とはいえ顔の骨まで隠せる筈もないが、今の時代のメイクは本物のように見せられるほどにも出来る。そういうのもあってちらりと視線は向けるが、奇怪な目で見る人は誰もいなかった。
その逆に司の目立ち具合は中々のものだ。子供を背負うのならまだしも、学生を学生が背負っているのだから骸骨達よりも目立ってしまっても仕方ない。
「(やばいな、これはちと目立ち過ぎだ。徒歩で病院に行くのは無理か・・・バスとかは来そうにないしどうするか・・・?)」
「・・・つ———」
カオルの意識が戻ってきたのか、吐息以外の音が聞こえる。だがまだ降ろせる程の状態じゃない上、先程の怪我もある。
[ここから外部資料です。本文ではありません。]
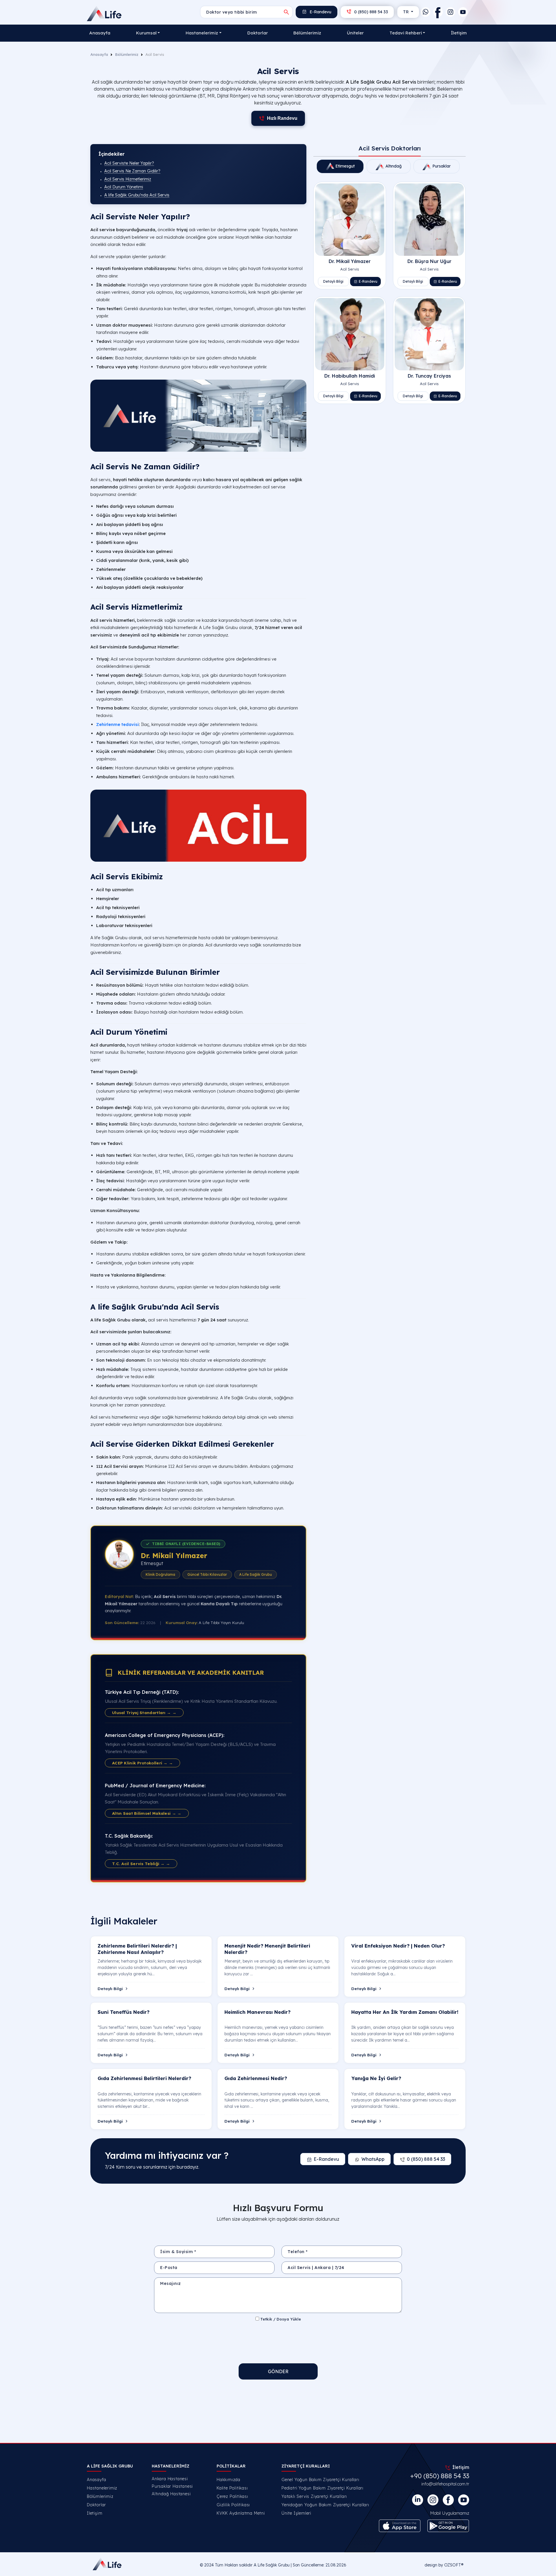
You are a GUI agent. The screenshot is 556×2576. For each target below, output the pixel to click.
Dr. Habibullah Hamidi (349, 376)
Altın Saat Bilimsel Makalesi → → (147, 1813)
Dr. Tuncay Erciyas (429, 376)
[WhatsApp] (425, 12)
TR (406, 11)
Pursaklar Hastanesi (172, 2486)
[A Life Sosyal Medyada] (463, 2499)
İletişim (459, 33)
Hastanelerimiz (102, 2488)
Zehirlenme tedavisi (117, 724)
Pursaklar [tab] (441, 166)
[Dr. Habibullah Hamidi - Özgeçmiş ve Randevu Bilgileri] (349, 334)
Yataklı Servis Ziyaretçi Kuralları (314, 2496)
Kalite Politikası (232, 2488)
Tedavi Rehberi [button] (405, 33)
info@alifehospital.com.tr (445, 2484)
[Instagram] (450, 12)
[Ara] (286, 12)
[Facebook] (438, 12)
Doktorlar (257, 33)
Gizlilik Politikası (233, 2504)
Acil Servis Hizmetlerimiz (127, 179)
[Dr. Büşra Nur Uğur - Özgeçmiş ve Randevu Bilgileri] (429, 219)
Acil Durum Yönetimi (123, 187)
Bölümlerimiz (307, 33)
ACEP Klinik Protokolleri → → (142, 1762)
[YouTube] (463, 12)
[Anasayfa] (105, 13)
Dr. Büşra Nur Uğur (429, 261)
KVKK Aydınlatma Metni (241, 2513)
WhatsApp (373, 2159)
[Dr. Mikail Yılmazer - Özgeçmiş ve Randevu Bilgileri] (349, 219)
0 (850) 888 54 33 (370, 11)
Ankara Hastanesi (170, 2478)
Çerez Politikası (232, 2496)
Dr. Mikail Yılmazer (174, 1555)
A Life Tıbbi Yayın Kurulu (221, 1622)
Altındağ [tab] (393, 166)
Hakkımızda (228, 2479)
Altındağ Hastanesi (171, 2493)
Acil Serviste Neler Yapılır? (129, 163)
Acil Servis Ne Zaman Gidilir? (132, 171)
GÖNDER (278, 2371)
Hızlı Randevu (282, 118)
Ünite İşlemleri (296, 2513)
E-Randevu (319, 11)
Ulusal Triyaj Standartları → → (144, 1712)
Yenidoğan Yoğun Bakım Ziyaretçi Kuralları (325, 2504)
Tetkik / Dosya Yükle (280, 2319)
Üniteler (355, 33)
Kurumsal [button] (146, 33)
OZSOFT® (453, 2565)
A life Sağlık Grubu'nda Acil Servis (136, 195)
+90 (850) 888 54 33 (439, 2476)
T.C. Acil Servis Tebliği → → (141, 1863)
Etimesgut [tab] (344, 166)
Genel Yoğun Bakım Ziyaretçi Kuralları (320, 2479)
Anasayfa (99, 33)
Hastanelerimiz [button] (202, 33)
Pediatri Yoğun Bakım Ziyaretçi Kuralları (322, 2488)
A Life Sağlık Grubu (272, 2565)
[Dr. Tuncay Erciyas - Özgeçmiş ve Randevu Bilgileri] (429, 334)
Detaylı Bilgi (333, 281)
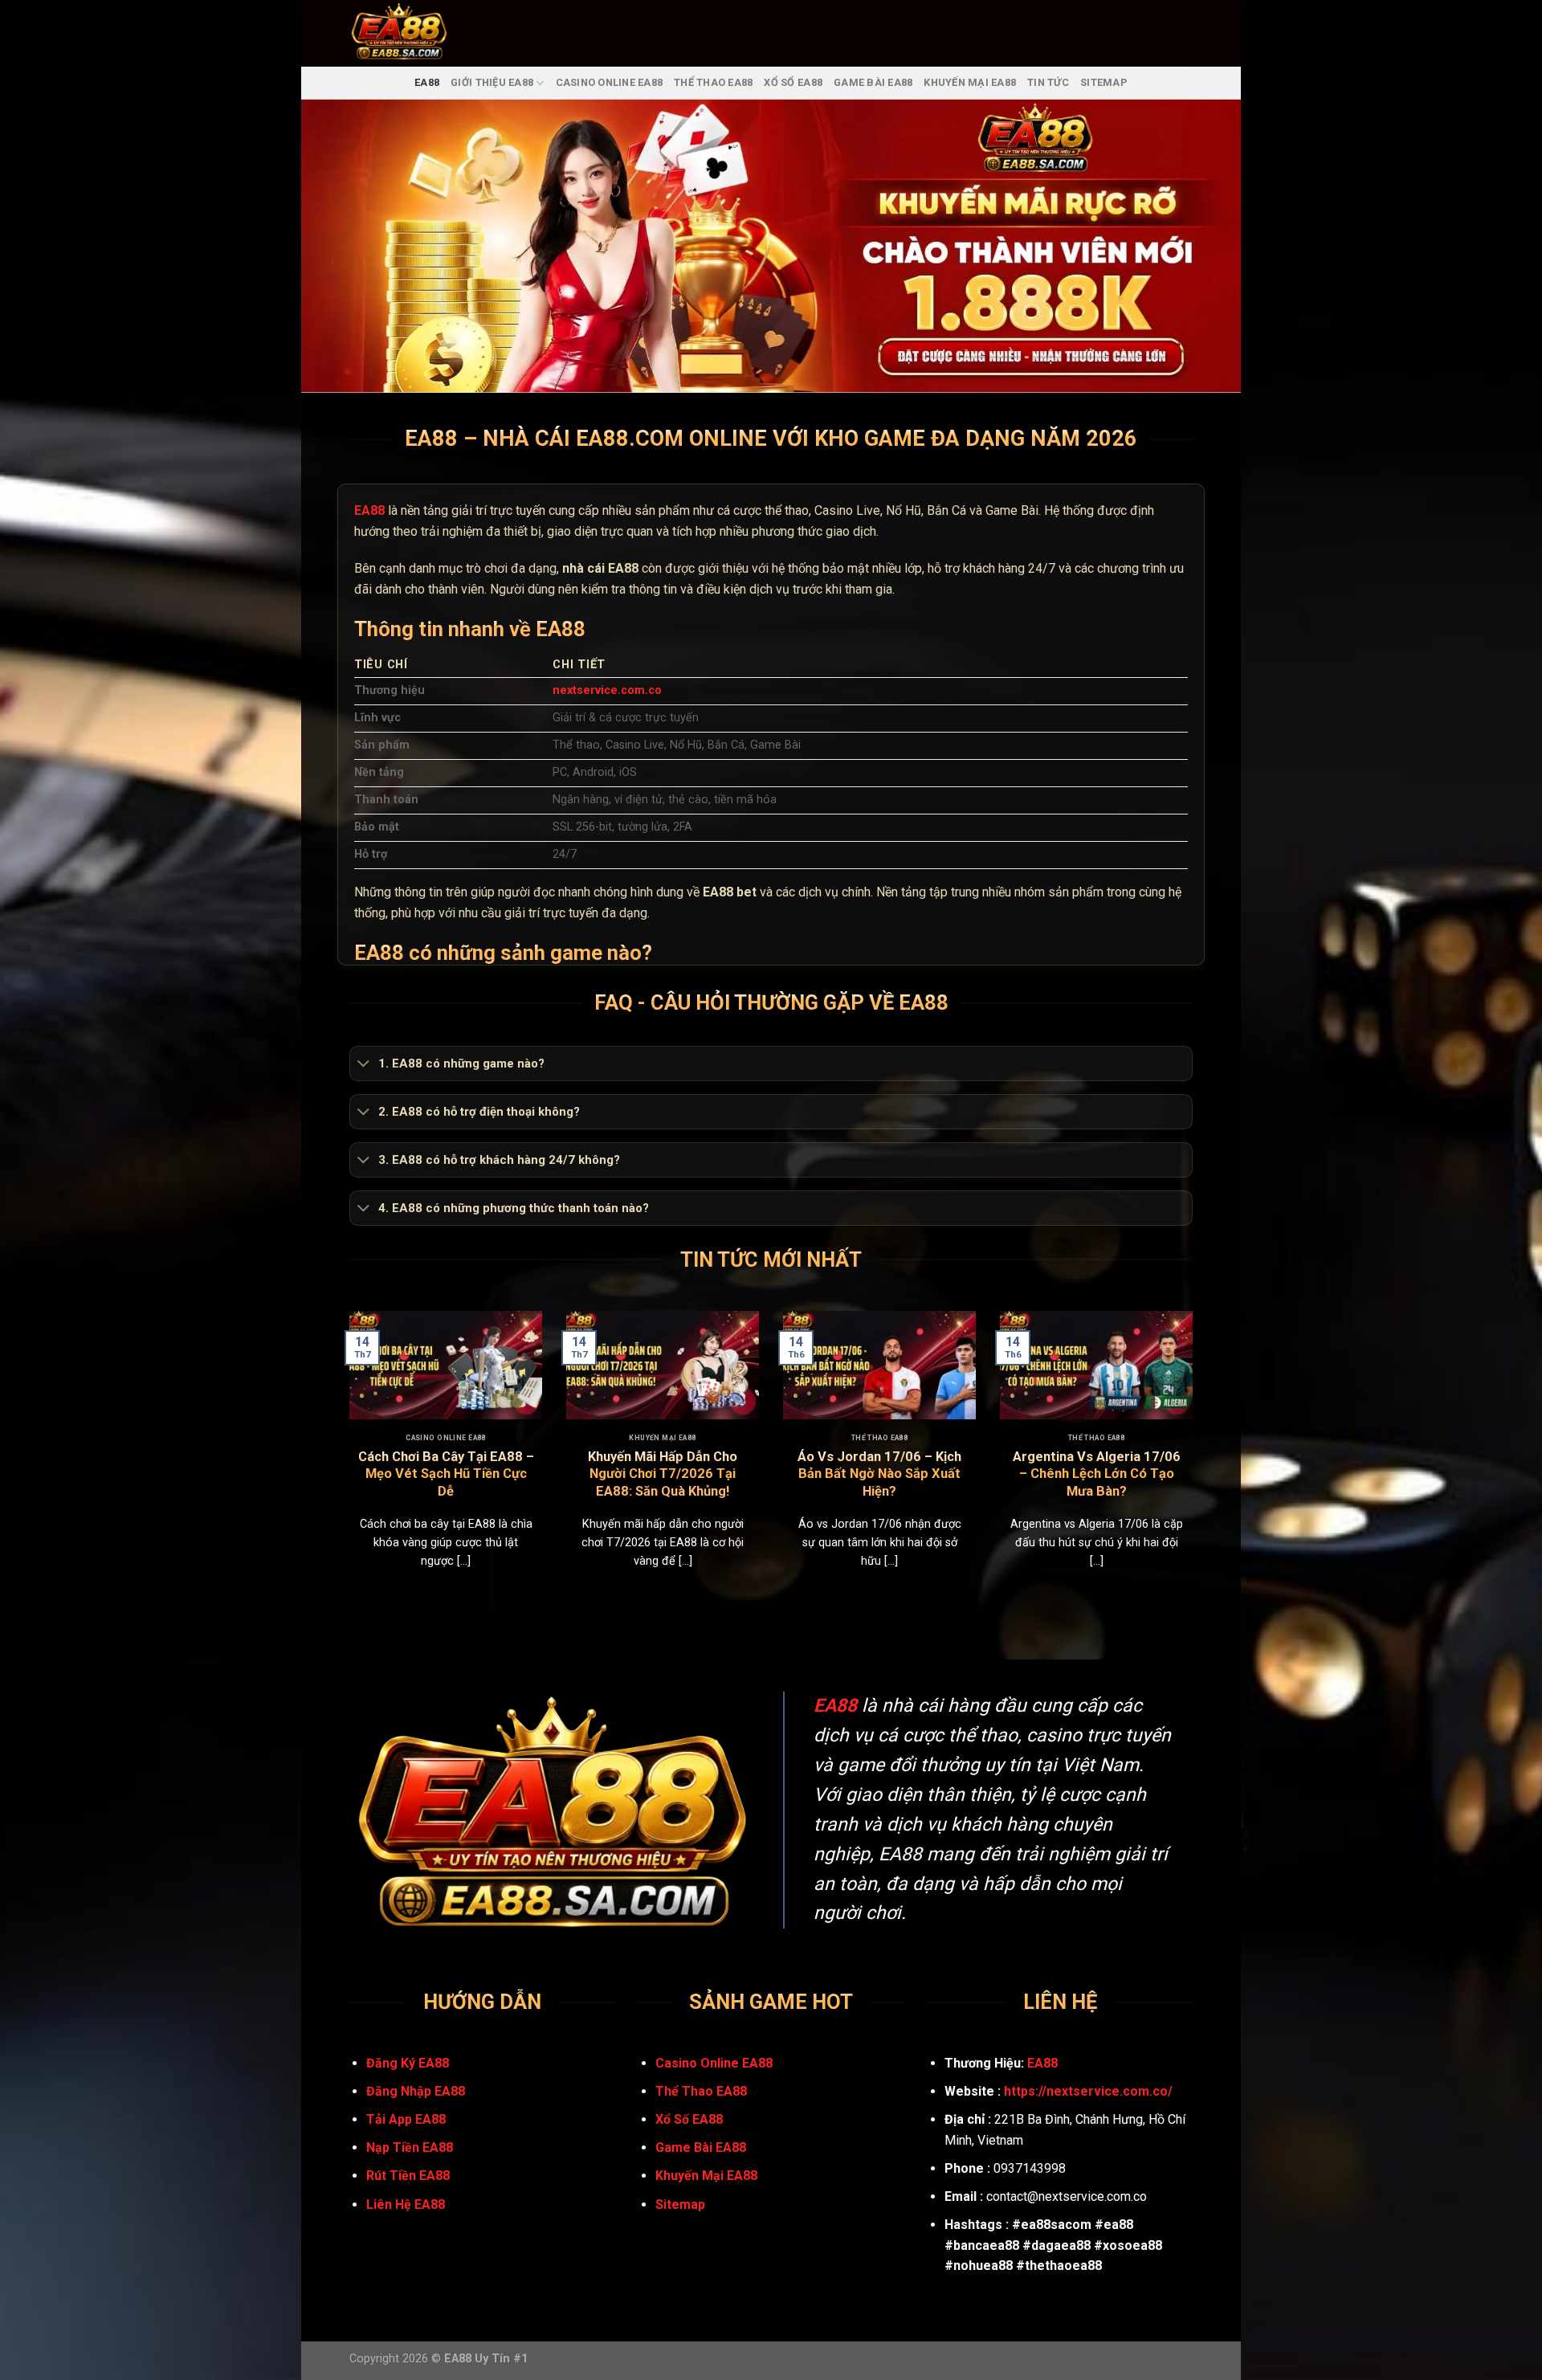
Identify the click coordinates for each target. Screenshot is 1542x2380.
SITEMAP (1104, 82)
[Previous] (346, 1459)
ここで降ろして余計な怪我を増やすわけにはいかない。だが、背負っていてもカオルを助ける事になるのか?
今の司はカオルを背負っているだけで精一杯だ。一度でも降ろせばそこでカオルは骸骨に襲われない事を願うだけになる。そうなったら意味がない。何の為にニアを置いてきたのか。
少し遠くだがバスが走っていた。乗り物に乗れば少しは状況が変わるだろうか?方向的にこちらに来ている。タイミング良くバス停に着けば、身を出す時間を減らしながらなおかつ高速で移動する事が出来る。今の司が出来ることはそれだけだ。
「(覚悟を決めろ。行くなら今しかない。3———2———1・・・。)ゴッ!」
正門を疾走して一気にバス停に向かう。この速さなら充分な筈、そう思えるような完璧なスタートだった。事実、骸骨達が追いかけてくる様子はない。あってもかなり遅れてからだ。関係無い。今の司の速さには追いつけない。
「(ハチのような奴等ならともかく普通の奴ならいくらなんでも街中で目立つような人の殺害はしないだろ。したら俺自身学校には行かなくなるし、その前に外に出ない)」
バス停に着いてから数十秒後にバスが来たので、それに乗る。乗客は司の姿や背負っているカオルを一瞬見るが我関せずとばかりにすぐ視線を変える。司としてもその方が都合が良い。
運転手は骸骨達に気付いていないようで骸骨達を待たずにそのまま発車した。
座席にカオルを座らせ司本人は柱に捕まり座席の横に寄りかかりながら後方を見る。骸骨達は司がバスに乗ったことに気付いていないらしく、左右を見渡す。目がないからたとえバスに乗ったという事が分かったとしてもどのバスにいるか分からないのかもしれない。先程の司の考えた、「目立つような事はしない」というのもあるかもしれない。
「(何とか逃げれたか・・・・・・)うっ———」
安心したのか一気に身体が重くなる。何倍にも重力がかかったような感じがする。立つことさえ厳しくなってきたので、近くの座席に座る。
「(どこ行きか見てないが何とかなるだろ。今のうちにキノに連絡をつけとくか)」
個人チャットで木下に状況を伝えて準備をさせておく。こうしておけば即座にカオルに対応出来る筈だ。
「ふう・・・これでやっと休める———がっ!?」
座席ごと司の胸を後ろから貫かれる。何が貫いたんだと首を回して後ろを見ると、御老人だと思っていた乗客が、骸骨だった。
「・・・・・・だ、だから追いかけて来なかったんだ・・・。相手にもう敵は追いかけて来れないと思わせて油断させる為に・・・」
骸骨は刺した物を司から引き抜きまた御老人のように座ってしまった。司は先程の身体の重さもあって動かない。胸の血を見ない限り誰も気づかない。意識が遠のいていく。
カオルは未だ意識が完全には戻っておらず、司に何が起きているかはわからない。司はその後そのまま木下達に見つかるまで血を流して、痛みを受けてその上口にまで力が入らない状態でバスに座ったままだった。